Only then start the production annotations. Now that you clearly understand the domain, articulate it to the team of annotators repeatedly. It is advisable that annotators first annotation several already annotated documents so you can measure their performance against your goals. If needed, you need to provide the training to improve the accuracy of annotations. If at any point they cannot annotate a document based on the annotation guidelines, they need to let you know so you can update the guidelines. It is also important for them to regularly check the guidelines for possible changes.

If resources allow, it is advisable for majority of the domains to use the 4-eye-principle. It guarantees high quality of annotating. In the case that annotations from both annotators don't match, a third annotator is needed to find the correct annotations.

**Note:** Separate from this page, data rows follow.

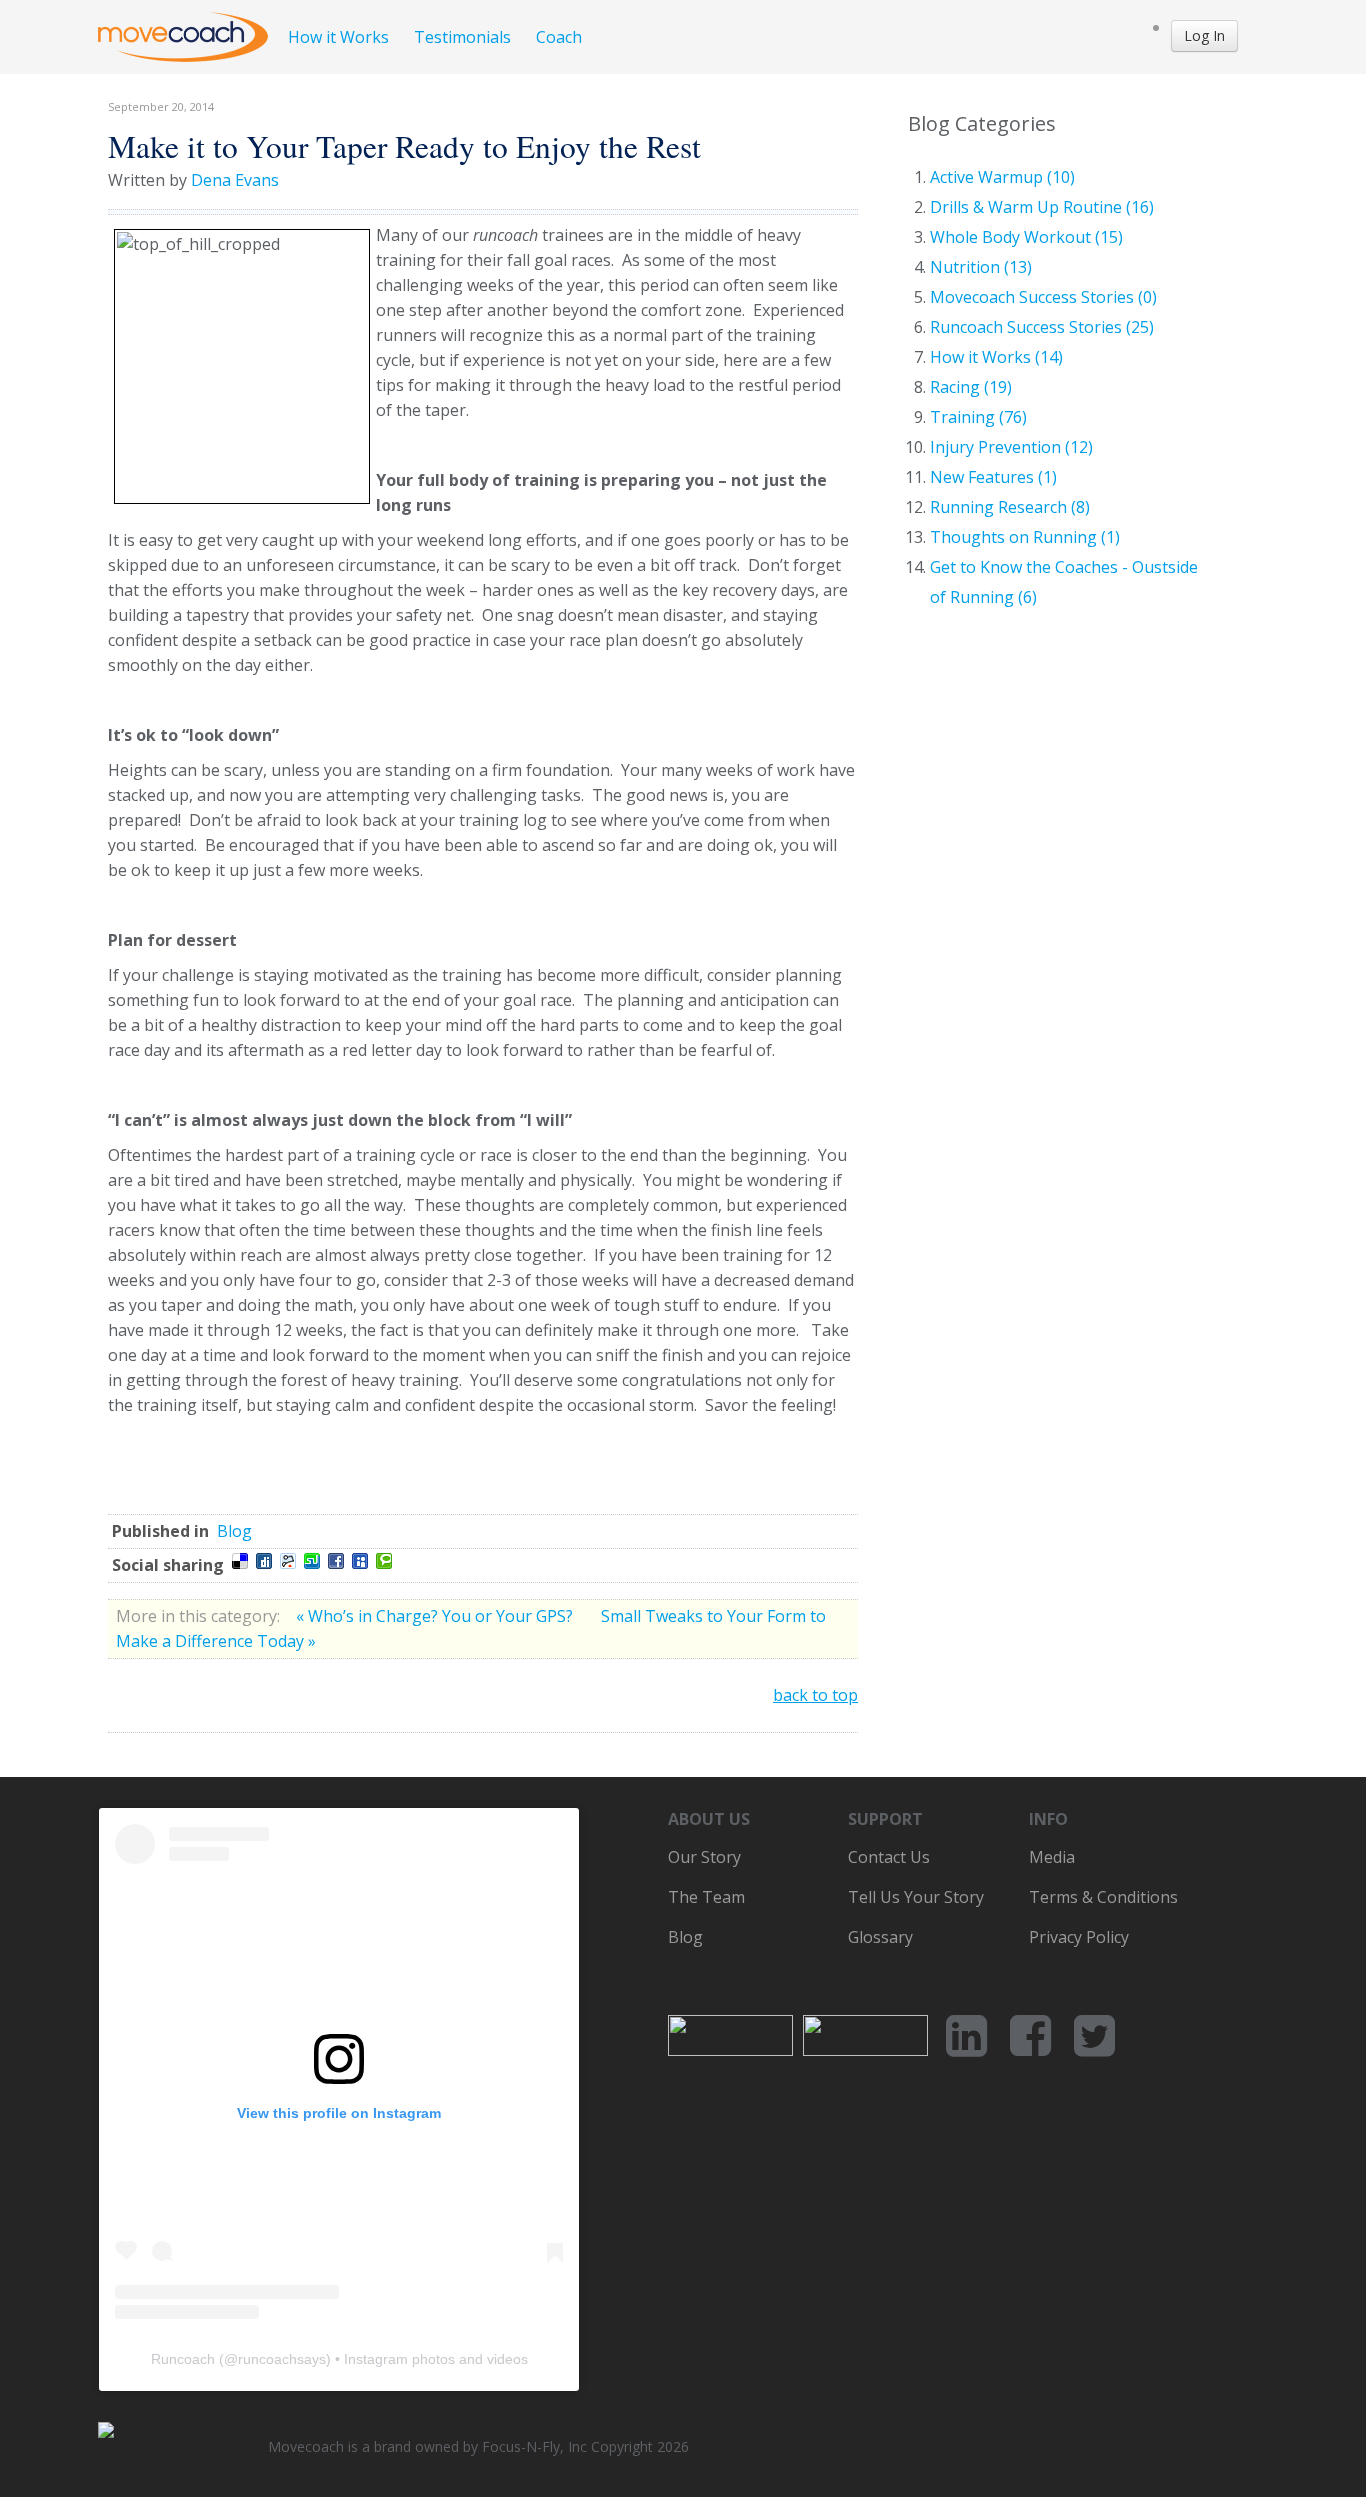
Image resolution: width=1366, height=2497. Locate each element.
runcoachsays (282, 2359)
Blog (234, 1531)
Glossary (880, 1937)
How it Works (338, 37)
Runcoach (183, 2359)
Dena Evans (235, 180)
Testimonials (462, 37)
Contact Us (889, 1857)
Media (1052, 1857)
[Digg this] (264, 1561)
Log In (1204, 35)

How to divide work between multiple people

We have found that the best way to get accurate and consistent labels is to assign specific document types to specific owners. The following are benefits:

  • Consistency through broader exposure: Because one document type is handled by only one person, that person learns the nuances for that document well

  • Speed. Every document type requires a warm-up period to get to know the label names, shortcuts, the document layouts, the different ways of writing something, get used to the annotation guidelines, ... Having dedicated people per document maximises their efficiency.

  • Unconscious consistency. Even if the responsible annotator is not aware of the unconscious and ambiguous choices he/she makes, we can expect him/her to at least do it consistently.

4. Optimisation of the annotation process

Train a first model

After the initial set of the data is annotated, it is already possible to train the first version of the model. Including the model increases the efficiency of annotating by providing extraction/classification suggestions together with probability that the suggested extraction or class is correct. The more data you annotate, the more data the model is trained on, the more accurate the suggestions are and the more time is saved by the annotators. Including a model early in the annotation process is also a great indicator, when the amount of annotated data is sufficient for production model.

From the training results, you will get insight into the accuracy of specific entities or document types and can adjust your efforts accordingly.

Using the task module for problematic entities

However well your annotation guidelines were, you will sometimes find that annotations were inconsistent, incomplete, or due to some new insight they need to change. In this case you can use the task module, a custom task allows you to quickly find the relevant subset and iterating through all documents to correct that specific field. Or create a suggested task where MetaMaze helps you to update or create annotations based on autocorrect or MetaMaze's Optimal Document Selection strategy.

Conclusion

Annotation of the data can be a boring and time consuming job but it can also be efficient and fast if you know how to tackle the problem correctly.

As our customer, you can individually decide how much you are included in the annotation of their data. If you decide to annotate the data yourself, we are supporting you through the whole process. We help with data annotation workshops where we find the best solutions for the annotation of your specific data as well as help writing the annotation guidelines and performing quality checks after the annotating has started. On the other hand, some customers want to outsource the whole task, and we take over not only the downstream ML tasks, but as well the whole process of data annotation.